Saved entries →
_ _ _ _ _

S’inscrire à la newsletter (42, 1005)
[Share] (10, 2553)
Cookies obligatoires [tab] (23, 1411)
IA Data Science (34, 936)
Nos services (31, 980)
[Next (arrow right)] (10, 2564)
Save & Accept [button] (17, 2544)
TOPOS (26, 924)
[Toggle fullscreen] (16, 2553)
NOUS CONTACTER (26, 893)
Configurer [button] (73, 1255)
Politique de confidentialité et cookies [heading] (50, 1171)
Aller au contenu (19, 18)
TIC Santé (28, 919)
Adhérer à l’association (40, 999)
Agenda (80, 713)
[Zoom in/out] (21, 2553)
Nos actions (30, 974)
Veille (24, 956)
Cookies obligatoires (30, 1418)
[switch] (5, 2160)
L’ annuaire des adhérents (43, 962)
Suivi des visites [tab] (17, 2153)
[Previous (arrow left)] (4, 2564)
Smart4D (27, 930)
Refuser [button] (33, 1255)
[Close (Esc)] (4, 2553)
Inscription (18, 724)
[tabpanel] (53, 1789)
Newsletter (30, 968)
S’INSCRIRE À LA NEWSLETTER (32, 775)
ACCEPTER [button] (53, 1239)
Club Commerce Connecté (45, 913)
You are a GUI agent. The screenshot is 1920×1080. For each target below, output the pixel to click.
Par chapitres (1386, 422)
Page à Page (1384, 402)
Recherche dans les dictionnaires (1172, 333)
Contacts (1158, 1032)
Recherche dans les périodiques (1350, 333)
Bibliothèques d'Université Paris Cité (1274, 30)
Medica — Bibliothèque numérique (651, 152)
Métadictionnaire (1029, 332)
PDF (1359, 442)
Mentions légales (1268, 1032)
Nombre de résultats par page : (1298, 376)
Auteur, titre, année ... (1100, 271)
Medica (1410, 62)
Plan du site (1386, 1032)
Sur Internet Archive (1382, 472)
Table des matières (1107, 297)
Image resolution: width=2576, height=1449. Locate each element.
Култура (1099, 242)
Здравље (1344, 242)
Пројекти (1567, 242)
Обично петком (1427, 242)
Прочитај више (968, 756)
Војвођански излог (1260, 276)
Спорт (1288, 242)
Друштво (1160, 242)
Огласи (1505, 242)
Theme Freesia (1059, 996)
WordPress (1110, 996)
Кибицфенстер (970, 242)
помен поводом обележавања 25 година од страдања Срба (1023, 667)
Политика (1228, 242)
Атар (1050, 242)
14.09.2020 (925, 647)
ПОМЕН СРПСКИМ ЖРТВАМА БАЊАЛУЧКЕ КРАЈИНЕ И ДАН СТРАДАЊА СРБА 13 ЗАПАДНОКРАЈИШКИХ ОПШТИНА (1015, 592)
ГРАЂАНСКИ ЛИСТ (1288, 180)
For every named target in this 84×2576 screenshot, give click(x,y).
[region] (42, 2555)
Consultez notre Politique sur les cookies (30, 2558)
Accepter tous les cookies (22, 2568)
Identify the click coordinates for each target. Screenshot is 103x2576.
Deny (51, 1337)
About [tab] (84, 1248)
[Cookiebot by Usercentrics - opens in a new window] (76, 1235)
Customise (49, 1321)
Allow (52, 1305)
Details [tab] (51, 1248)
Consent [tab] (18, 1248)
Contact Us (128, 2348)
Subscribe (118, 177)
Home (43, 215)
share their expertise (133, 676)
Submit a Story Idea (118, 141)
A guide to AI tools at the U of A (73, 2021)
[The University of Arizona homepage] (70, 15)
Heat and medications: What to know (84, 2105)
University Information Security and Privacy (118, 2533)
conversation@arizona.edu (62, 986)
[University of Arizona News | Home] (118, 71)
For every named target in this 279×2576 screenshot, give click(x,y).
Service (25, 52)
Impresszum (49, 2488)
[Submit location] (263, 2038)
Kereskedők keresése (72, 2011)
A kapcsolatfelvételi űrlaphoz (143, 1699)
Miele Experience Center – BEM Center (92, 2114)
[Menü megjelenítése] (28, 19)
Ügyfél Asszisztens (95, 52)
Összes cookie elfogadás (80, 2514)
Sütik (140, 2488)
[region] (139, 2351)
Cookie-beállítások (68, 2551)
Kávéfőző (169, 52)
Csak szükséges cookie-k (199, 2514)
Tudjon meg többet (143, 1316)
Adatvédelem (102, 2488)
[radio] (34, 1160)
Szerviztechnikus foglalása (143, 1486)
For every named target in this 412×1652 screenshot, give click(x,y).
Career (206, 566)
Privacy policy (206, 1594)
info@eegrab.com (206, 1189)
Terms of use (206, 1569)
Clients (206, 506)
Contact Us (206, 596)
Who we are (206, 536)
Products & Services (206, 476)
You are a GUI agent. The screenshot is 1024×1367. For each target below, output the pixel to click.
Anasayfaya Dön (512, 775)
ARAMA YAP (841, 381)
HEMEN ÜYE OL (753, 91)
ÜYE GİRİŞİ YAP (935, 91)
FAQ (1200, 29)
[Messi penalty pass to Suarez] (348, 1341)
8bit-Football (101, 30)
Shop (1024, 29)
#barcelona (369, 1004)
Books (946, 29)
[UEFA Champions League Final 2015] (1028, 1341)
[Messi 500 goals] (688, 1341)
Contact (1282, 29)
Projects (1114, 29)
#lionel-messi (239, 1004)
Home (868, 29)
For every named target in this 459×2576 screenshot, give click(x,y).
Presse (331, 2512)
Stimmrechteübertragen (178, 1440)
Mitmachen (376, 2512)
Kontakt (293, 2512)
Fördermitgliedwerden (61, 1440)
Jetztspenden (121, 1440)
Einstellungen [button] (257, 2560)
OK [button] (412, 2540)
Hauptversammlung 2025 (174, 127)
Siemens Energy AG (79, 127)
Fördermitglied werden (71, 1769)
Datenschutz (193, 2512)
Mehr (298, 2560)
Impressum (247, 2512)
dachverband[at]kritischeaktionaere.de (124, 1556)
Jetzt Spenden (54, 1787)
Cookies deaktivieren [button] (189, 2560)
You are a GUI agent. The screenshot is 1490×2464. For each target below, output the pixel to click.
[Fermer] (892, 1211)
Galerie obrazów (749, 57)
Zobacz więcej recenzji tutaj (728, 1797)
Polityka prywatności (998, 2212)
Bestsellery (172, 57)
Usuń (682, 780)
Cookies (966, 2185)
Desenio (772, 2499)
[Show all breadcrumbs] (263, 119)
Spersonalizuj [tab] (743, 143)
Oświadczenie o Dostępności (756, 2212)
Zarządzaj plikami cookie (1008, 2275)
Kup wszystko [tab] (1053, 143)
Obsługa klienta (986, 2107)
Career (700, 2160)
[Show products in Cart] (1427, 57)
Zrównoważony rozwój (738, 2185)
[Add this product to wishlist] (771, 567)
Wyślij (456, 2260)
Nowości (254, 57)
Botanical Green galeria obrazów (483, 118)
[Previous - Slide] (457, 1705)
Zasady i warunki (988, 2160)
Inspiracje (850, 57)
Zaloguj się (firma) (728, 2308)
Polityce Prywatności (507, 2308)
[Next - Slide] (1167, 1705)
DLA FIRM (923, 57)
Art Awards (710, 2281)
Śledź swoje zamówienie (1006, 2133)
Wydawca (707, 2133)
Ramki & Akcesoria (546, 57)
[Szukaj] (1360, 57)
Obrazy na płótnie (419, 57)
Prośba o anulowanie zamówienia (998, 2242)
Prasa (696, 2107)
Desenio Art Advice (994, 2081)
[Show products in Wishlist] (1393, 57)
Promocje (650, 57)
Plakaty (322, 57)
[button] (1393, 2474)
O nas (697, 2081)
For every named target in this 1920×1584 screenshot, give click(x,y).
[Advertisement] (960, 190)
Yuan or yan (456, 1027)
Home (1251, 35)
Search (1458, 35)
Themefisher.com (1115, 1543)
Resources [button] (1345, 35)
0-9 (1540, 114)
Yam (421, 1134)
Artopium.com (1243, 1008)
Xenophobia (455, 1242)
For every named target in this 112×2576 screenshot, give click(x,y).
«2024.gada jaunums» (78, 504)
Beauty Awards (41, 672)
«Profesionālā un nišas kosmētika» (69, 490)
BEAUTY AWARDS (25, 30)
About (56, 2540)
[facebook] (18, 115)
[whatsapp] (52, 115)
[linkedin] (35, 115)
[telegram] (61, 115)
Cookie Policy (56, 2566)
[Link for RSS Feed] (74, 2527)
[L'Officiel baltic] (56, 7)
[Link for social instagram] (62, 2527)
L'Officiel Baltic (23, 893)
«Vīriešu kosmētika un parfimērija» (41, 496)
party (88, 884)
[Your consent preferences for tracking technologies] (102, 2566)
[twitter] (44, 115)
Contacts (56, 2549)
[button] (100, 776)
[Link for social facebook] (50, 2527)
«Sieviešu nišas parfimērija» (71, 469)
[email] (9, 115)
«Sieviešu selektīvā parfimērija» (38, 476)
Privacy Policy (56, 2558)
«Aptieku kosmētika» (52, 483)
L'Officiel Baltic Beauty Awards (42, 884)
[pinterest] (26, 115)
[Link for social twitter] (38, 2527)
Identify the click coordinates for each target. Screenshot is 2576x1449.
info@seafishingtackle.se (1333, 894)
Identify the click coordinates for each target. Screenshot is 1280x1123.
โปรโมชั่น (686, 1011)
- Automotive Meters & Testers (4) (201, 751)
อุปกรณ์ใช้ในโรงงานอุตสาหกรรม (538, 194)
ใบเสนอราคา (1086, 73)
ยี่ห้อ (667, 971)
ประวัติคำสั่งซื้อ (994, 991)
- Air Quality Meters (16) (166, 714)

_ _ _ _ _

Work required → Scan the records for the string "Officiel". Copy each line in which it appears.

Solution →
[L'Officiel baltic] (56, 7)
L'Officiel Baltic (23, 893)
L'Officiel Baltic Beauty Awards (42, 884)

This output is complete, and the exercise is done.